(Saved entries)

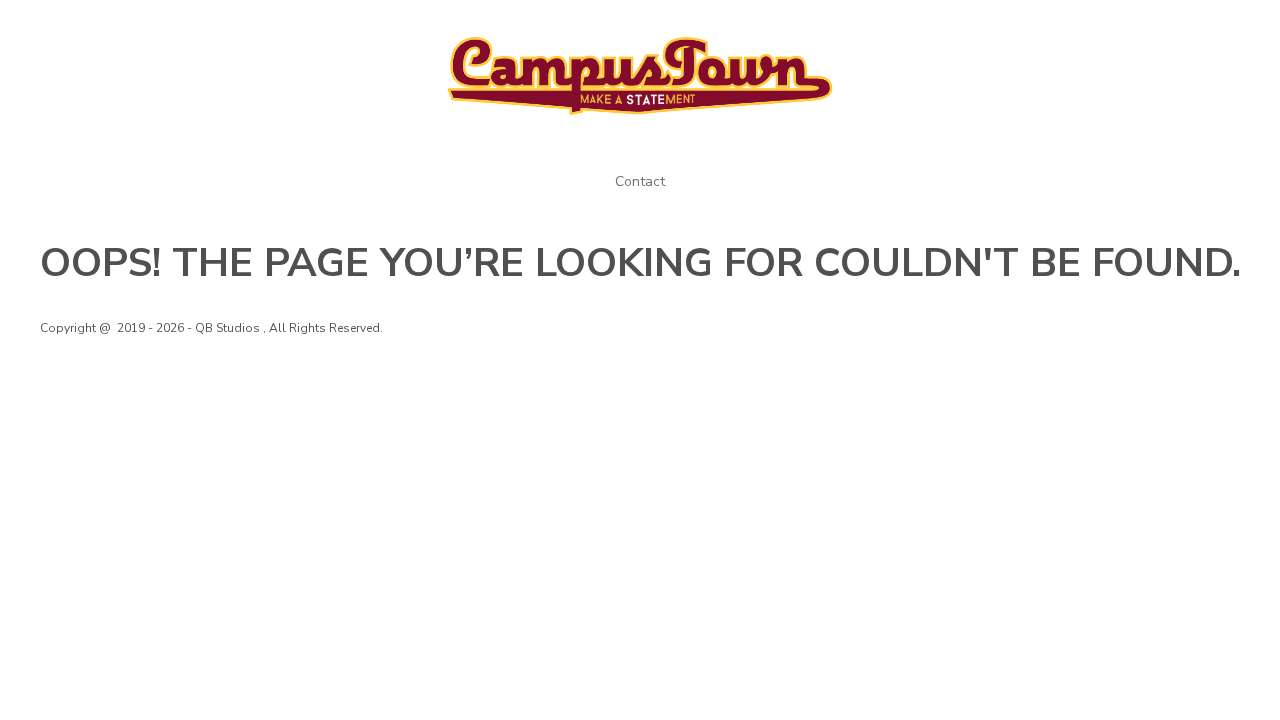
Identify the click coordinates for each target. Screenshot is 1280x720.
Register (1112, 28)
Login (1036, 28)
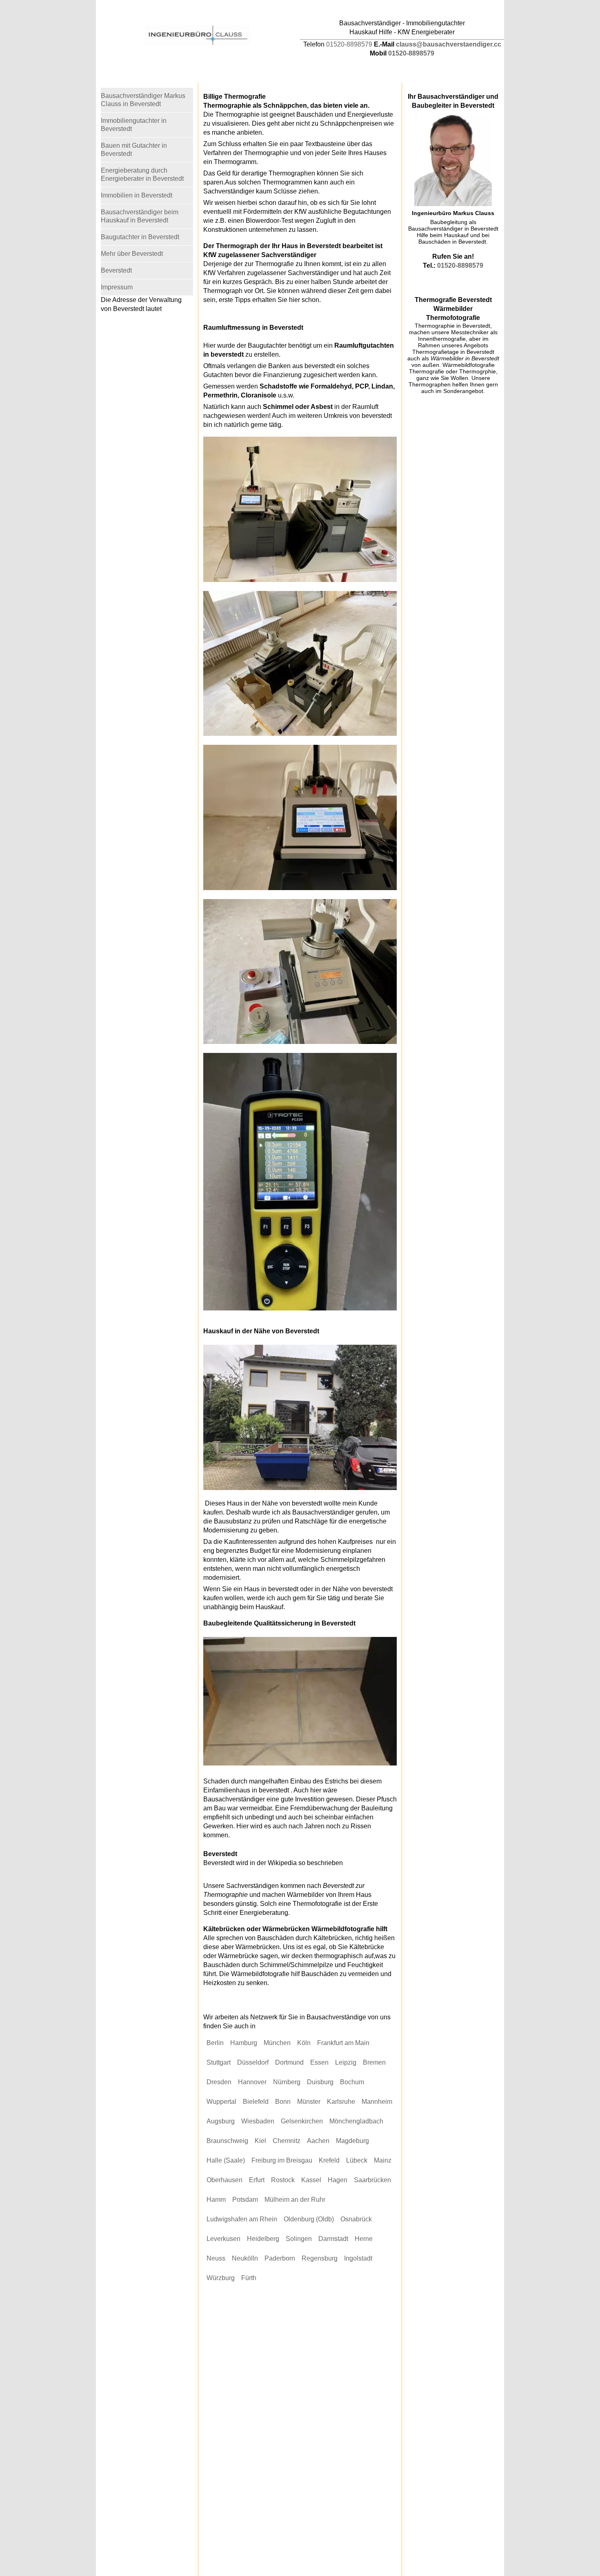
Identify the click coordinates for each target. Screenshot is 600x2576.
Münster (308, 2101)
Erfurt (256, 2179)
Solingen (299, 2238)
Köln (304, 2042)
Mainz (382, 2160)
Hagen (337, 2179)
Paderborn (279, 2258)
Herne (364, 2238)
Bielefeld (256, 2101)
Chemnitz (286, 2140)
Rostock (283, 2179)
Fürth (248, 2277)
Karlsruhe (341, 2101)
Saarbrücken (372, 2179)
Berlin (215, 2042)
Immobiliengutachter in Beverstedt (134, 124)
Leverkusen (223, 2238)
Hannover (252, 2082)
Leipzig (345, 2062)
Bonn (283, 2101)
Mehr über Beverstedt (132, 253)
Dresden (219, 2082)
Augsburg (221, 2121)
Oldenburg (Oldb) (309, 2219)
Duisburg (320, 2082)
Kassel (311, 2179)
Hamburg (243, 2042)
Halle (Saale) (226, 2160)
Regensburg (320, 2258)
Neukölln (245, 2258)
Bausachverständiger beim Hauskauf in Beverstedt (139, 216)
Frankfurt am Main (343, 2042)
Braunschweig (227, 2140)
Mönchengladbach (356, 2121)
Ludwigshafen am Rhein (242, 2219)
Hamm (216, 2199)
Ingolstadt (358, 2258)
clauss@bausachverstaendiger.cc (448, 44)
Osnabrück (356, 2219)
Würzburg (221, 2277)
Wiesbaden (257, 2121)
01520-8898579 (349, 44)
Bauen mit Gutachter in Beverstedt (134, 149)
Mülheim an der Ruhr (294, 2199)
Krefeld (329, 2160)
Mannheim (377, 2101)
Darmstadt (333, 2238)
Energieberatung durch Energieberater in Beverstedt (142, 174)
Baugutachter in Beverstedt (140, 236)
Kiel (260, 2140)
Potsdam (245, 2199)
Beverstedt (116, 270)
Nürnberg (286, 2082)
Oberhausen (224, 2179)
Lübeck (356, 2160)
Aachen (318, 2140)
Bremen (374, 2062)
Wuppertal (221, 2101)
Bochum (352, 2082)
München (277, 2042)
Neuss (216, 2258)
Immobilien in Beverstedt (136, 195)
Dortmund (289, 2062)
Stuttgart (219, 2062)
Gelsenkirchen (302, 2121)
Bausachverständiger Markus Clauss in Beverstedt (143, 99)
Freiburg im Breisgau (281, 2160)
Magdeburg (352, 2140)
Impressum (117, 287)
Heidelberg (263, 2238)
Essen (319, 2062)
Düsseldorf (253, 2062)
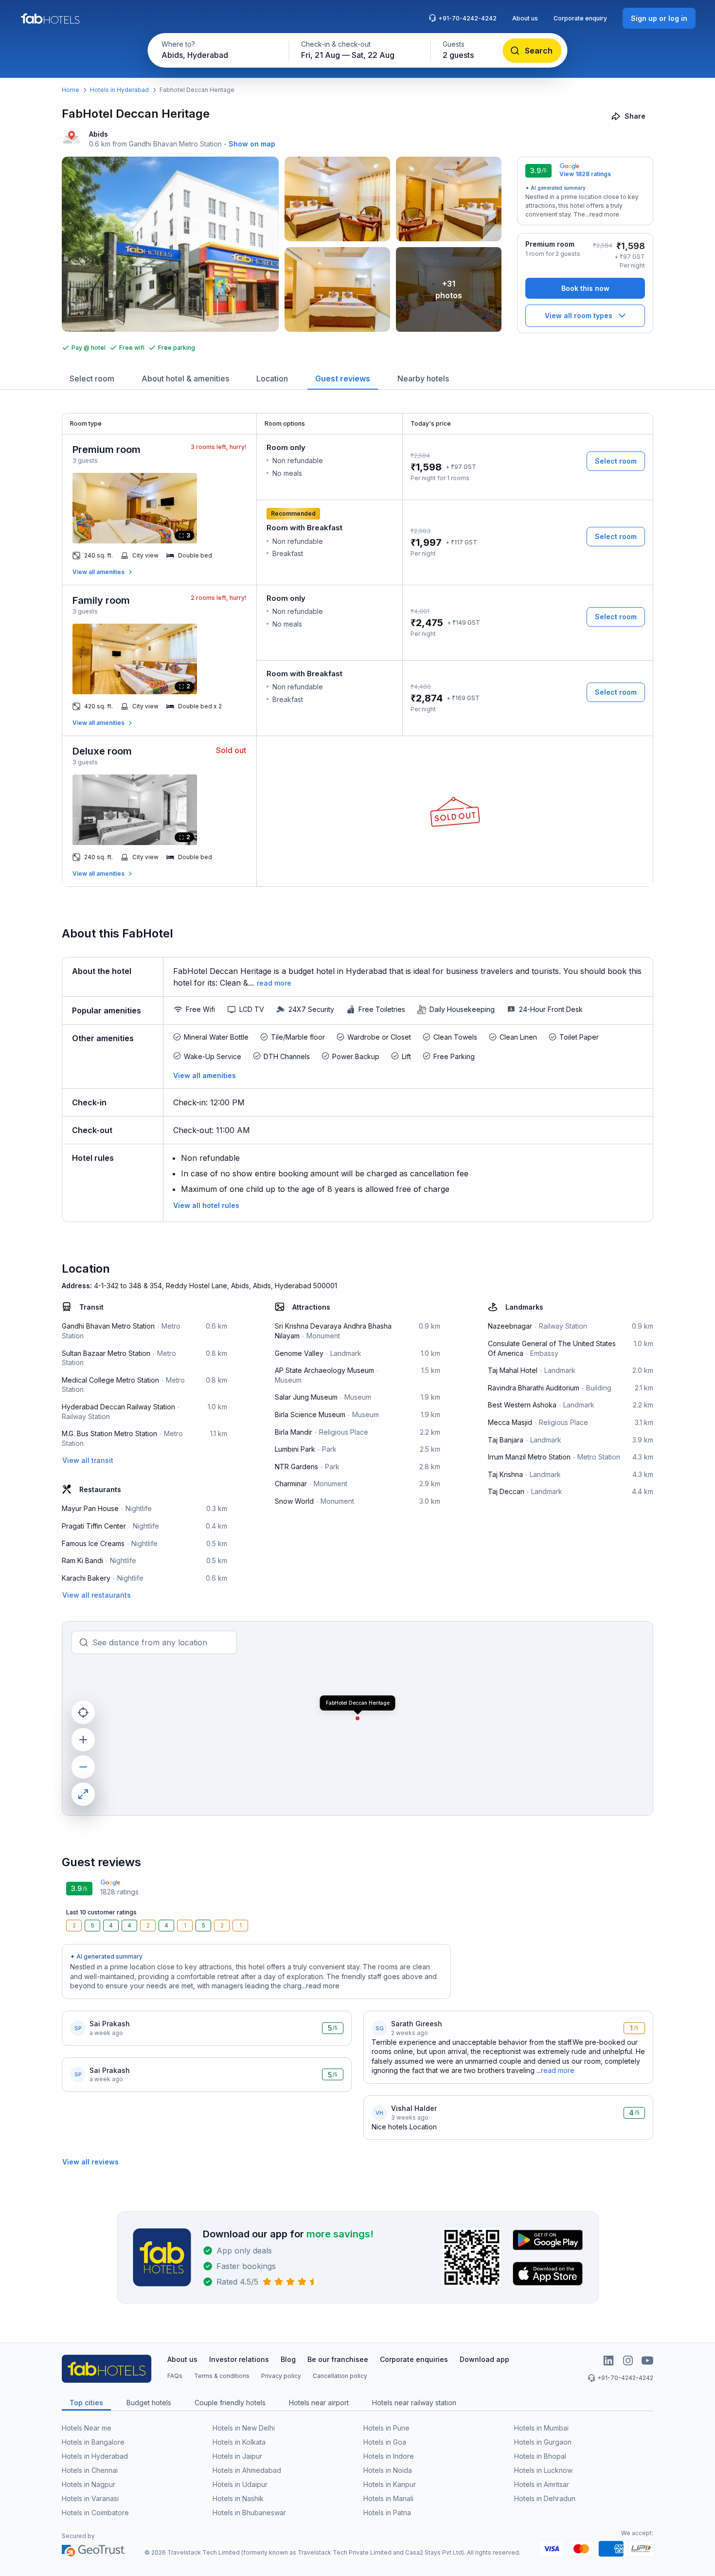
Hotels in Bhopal (540, 2456)
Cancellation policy (340, 2375)
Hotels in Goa (384, 2442)
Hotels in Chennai (90, 2470)
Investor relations (239, 2359)
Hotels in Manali (388, 2498)
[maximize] (83, 1794)
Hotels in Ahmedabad (247, 2470)
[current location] (83, 1712)
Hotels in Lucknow (543, 2470)
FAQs (174, 2375)
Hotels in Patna (387, 2512)
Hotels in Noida (387, 2470)
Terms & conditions (222, 2375)
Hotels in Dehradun (544, 2498)
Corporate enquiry (580, 18)
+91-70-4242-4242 (467, 18)
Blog (288, 2359)
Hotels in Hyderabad (119, 89)
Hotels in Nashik (238, 2498)
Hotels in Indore (388, 2456)
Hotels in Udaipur (240, 2484)
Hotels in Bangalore (93, 2442)
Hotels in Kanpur (389, 2484)
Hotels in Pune (386, 2428)
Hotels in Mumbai (541, 2428)
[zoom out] (83, 1767)
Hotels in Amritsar (541, 2484)
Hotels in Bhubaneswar (249, 2512)
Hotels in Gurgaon (543, 2442)
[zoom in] (83, 1739)
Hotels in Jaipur (237, 2456)
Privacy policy (281, 2375)
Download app (484, 2359)
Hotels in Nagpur (88, 2484)
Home (70, 89)
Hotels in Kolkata (239, 2442)
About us (525, 18)
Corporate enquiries (414, 2359)
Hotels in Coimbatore (95, 2512)
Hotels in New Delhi (244, 2428)
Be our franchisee (337, 2359)
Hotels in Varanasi (90, 2498)
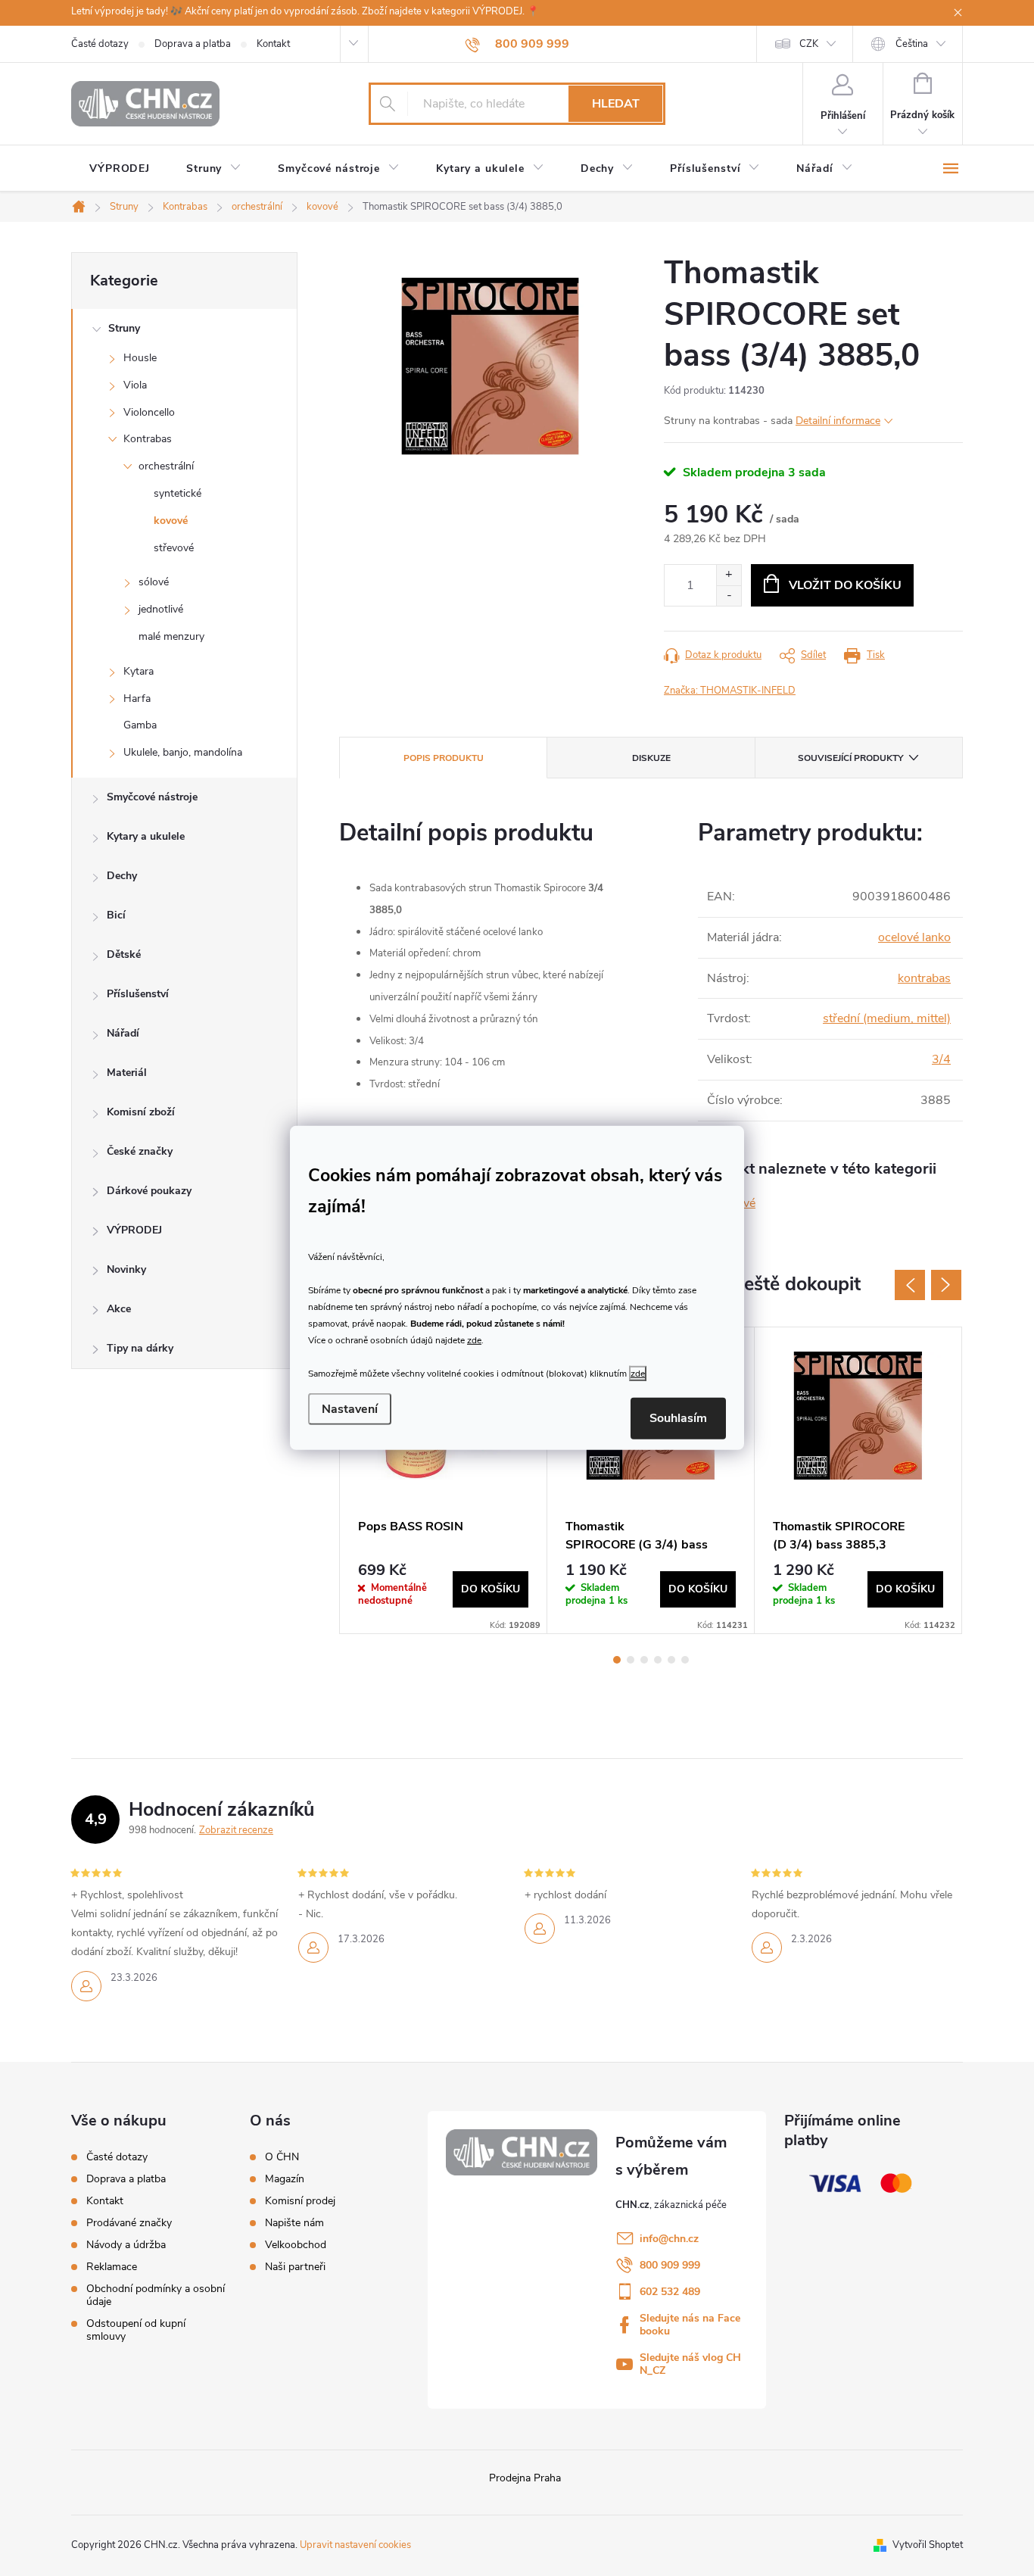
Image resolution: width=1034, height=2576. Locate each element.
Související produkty (850, 758)
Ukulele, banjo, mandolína (182, 752)
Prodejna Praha (525, 2478)
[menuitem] (119, 168)
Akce (119, 1309)
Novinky (126, 1269)
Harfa (137, 698)
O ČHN (282, 2157)
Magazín (284, 2179)
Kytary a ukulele (146, 836)
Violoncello (149, 412)
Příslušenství (138, 994)
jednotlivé (161, 609)
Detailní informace (838, 420)
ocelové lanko (914, 937)
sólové (154, 582)
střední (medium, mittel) (887, 1018)
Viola (135, 385)
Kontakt (273, 44)
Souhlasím (678, 1418)
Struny (124, 328)
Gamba (140, 725)
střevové (174, 548)
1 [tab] (617, 1660)
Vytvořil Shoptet (927, 2545)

ACTION ITEM
Only lines containing the string "Beverstedt" are needed. Pull each of them out of the records above.

ANSWER BOX
Immobiliengutachter in Beverstedt (134, 124)
Mehr über Beverstedt (132, 253)
Bausachverständiger beim Hauskauf in Beverstedt (139, 216)
Bauen mit Gutachter in Beverstedt (134, 149)
Energieberatung durch Energieberater in Beverstedt (142, 174)
Baugutachter in Beverstedt (140, 236)
Beverstedt (116, 270)
Immobilien in Beverstedt (136, 195)
Bausachverständiger Markus Clauss in Beverstedt (143, 99)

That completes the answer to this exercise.